リュカ・ドゥバルグ ピアノ・リサイタル ―― 長くピアノから遠ざかっていた青年が、ある演奏をきっかけに音楽に戻り、あれよという間にスターダムにのし上がる――小説のような話を地でいくドゥバルグが、センセーショナルなクレーメルとのデュオに続いて再来日(12月1日、浜離宮朝日ホール)。

この日はプログラムに後から追加されたスカルラッティのソナタ(ハ長調K132)で始まりました。装飾的なフレーズ、即興的な音の動きの一つ一つに、はっきりとした陰影を施していきます。一見、気ままだけれど、きっちり計算されている。

これをすぐにモーツァルト「ソナタ第8番」に続けると、乱反射するようなスカルラッティの音の輝きが一つの流れへと凝集される効果がでた。その流れにははっきりと句読点がつき、音の硬軟のコントロールも自在。かなりの個性派です。続くシューベルト「ソナタ第14番」では、第一楽章のスケールの大きな音楽作りやフィナーレの強烈な表現など、ヴィルトオーゾぶりが加わっていきました。

本領発揮は後半2曲。CDのメトネルも凄かったけれど、この日のシマノフスキ「ソナタ第2番」は嵐のよう。轟々とうねる左手の上に、右手のオクターブが稲妻のようにきらめく。まるで地球が誕生したころの原始の大気(見たことないけど)。とにかく低音から高音域まであらゆる音が同時に鳴っている。第二楽章はリズミカルなテーマで始まるけれど、すぐに第一楽章のような音の多い混沌としたテクスチュアに。そこから一瞬空白をおいてフーガ主題に入るところは、ものすごい切れ味だった。

この後、すかさずプロコフィエフ「ソナタ第3番 古いノートから」。ど迫力でメカニックに押していく。アンコールはセンス抜群のジャズ・ピアノ。飼い慣らされていない野生味を感じさせる演奏スタイルは、さらなるセンセーションを巻き起こすかも。



鮮やかなタクトの先に

シャルル・デュトワ指揮NHK交響楽団第1852回定期演奏会 ―― 毎年12月はデュトワの月。去年はパスしたものの、足を運んでもまず裏切られることがないので、今年は楽しみにして出かけました(12月16日、NHKホール)。
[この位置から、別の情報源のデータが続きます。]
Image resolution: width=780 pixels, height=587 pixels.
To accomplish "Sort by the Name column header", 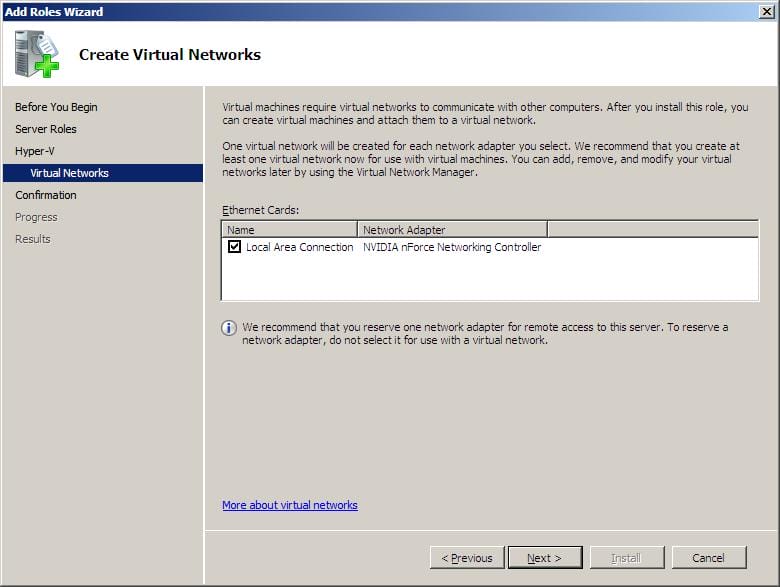I will pos(289,230).
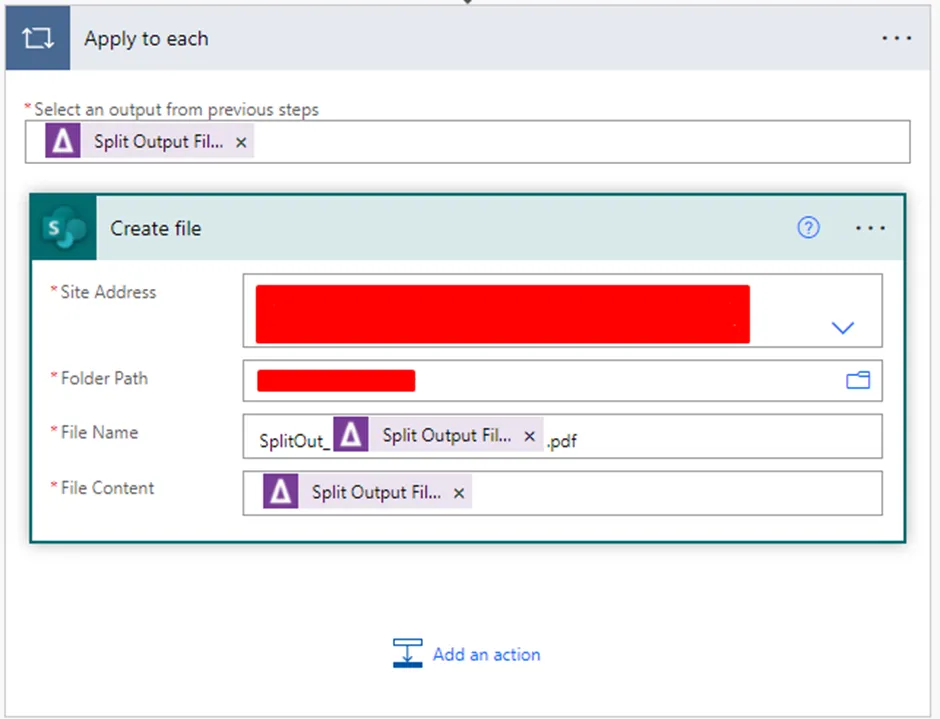Click the Split Output token icon in Select an output

pos(62,142)
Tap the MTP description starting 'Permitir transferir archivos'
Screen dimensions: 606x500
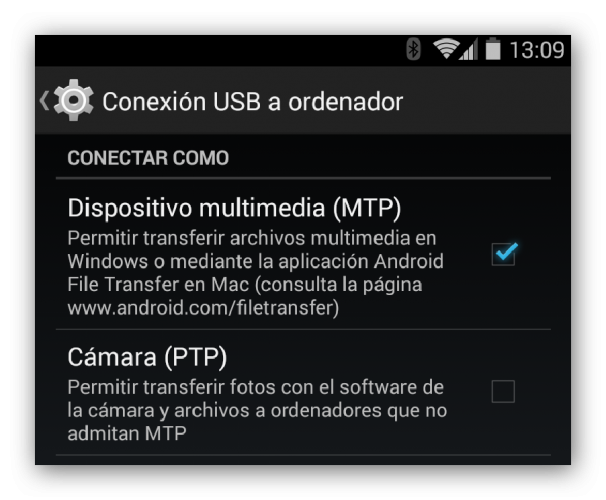255,273
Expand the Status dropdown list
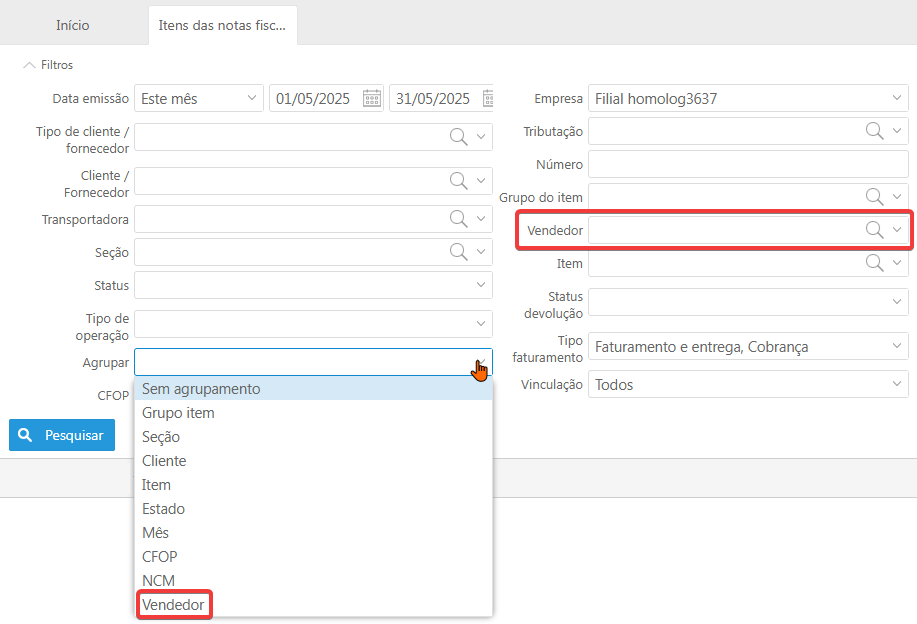Screen dimensions: 917x624 pyautogui.click(x=481, y=285)
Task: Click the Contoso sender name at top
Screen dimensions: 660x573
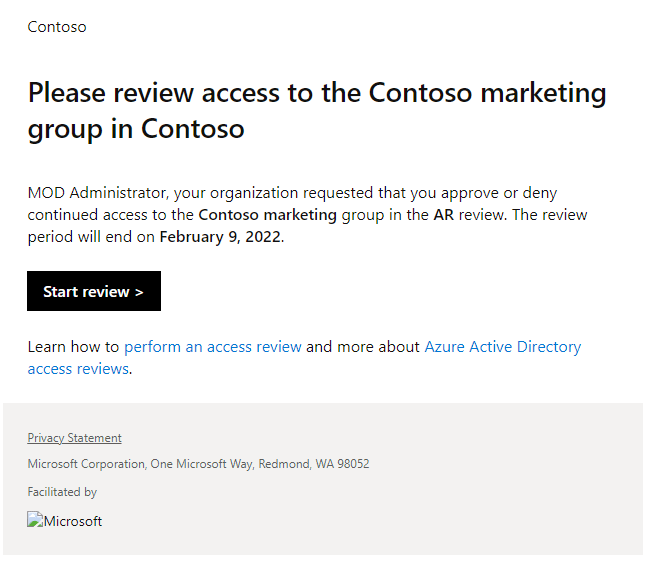Action: (57, 27)
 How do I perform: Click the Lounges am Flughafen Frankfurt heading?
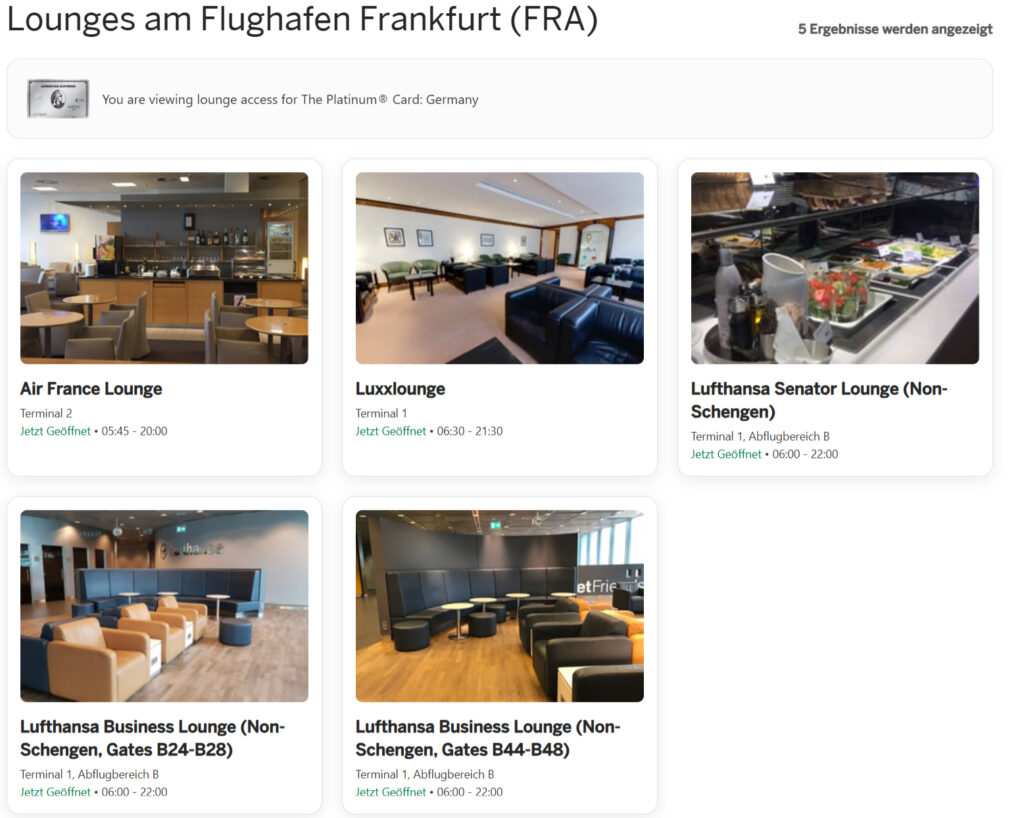point(302,18)
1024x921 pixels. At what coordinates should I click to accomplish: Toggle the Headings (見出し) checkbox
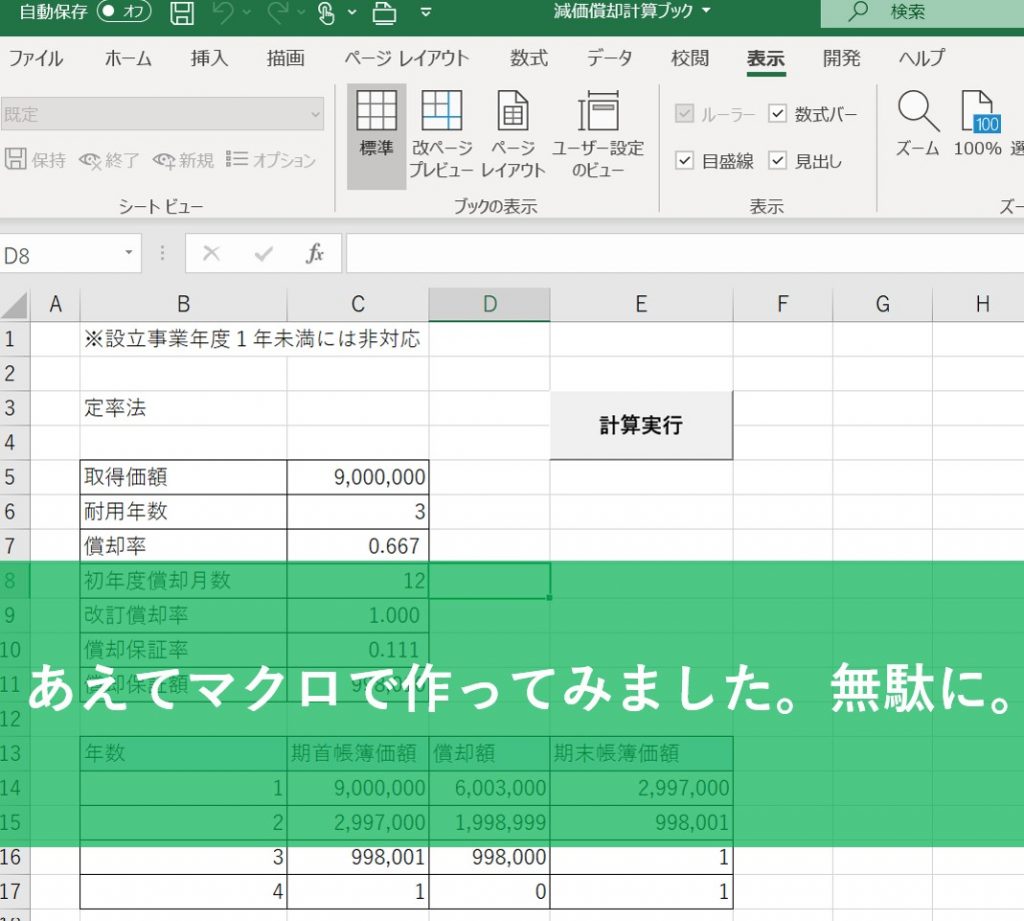click(777, 161)
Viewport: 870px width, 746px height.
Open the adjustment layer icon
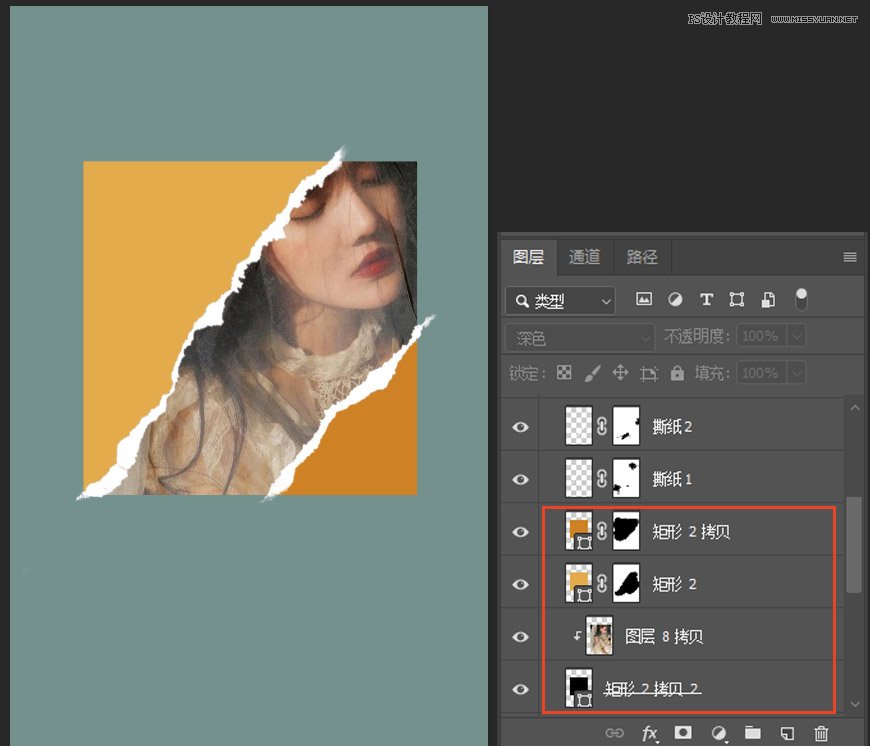[717, 733]
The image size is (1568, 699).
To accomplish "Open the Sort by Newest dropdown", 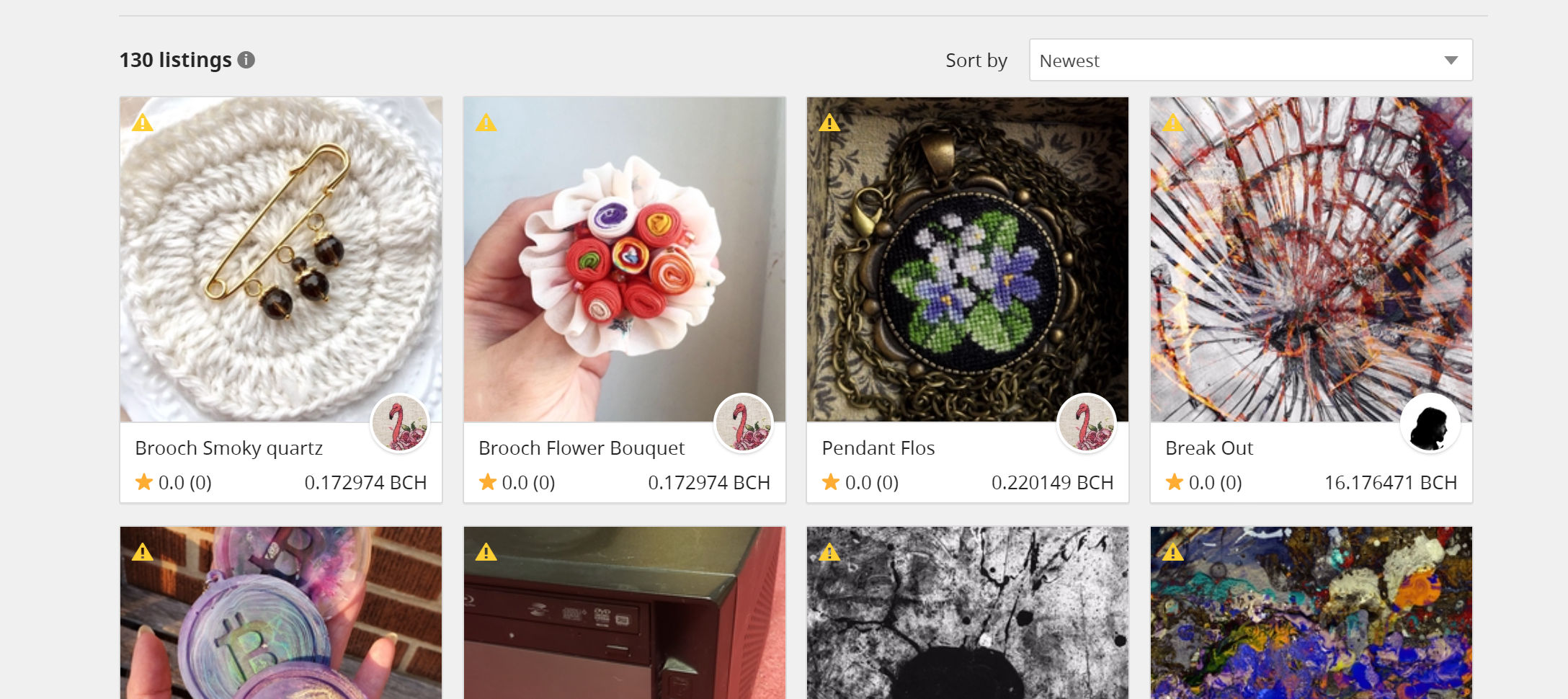I will pyautogui.click(x=1251, y=60).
この日はデュトワお得意のモダン・プロ。まずはブリテン「四つの海の間奏曲」。相変わらず鮮やかなタクト裁きで、四つ目の間奏曲、嵐の場面は変拍子を身軽にドライヴした後、一呼吸おいてからクライマックスにもっていく。お見事。

続いてワディム・レーピンが登場し、プロコフィエフ「ヴァイオリン協奏曲第一番」。レーピン、昔は巨漢というイメージがあったのですが、すらっとしました。ところが音楽のほうもずいぶんさらっとしたというか、つるっとした演奏で、どうもひっかからず、曲の世界に入り込めない。次の「ツィガーヌ」(ラヴェル)になるとがらりと変わって雰囲気たっぷり。洗練されたエキゾチシズムが、色とりどりのオーケストラのパレットの上で咲き乱れる。

次のオネゲル「交響曲第二番」では、現在のN響弦セクションの充実ぶりを、心いくまで堪能しました。ホモフォニックに動くところではハーモニーが綺麗にでてくるし、対位的なところとか、異なるリズムが層状に重なっていくところでは多声テクスチュアが透明感をもって浮かび上がる。重さを抱えながらも強い意志で進んでいく第二楽章も素晴らしい。長い葛藤の後に訪れるラストの解放感にはじんときました。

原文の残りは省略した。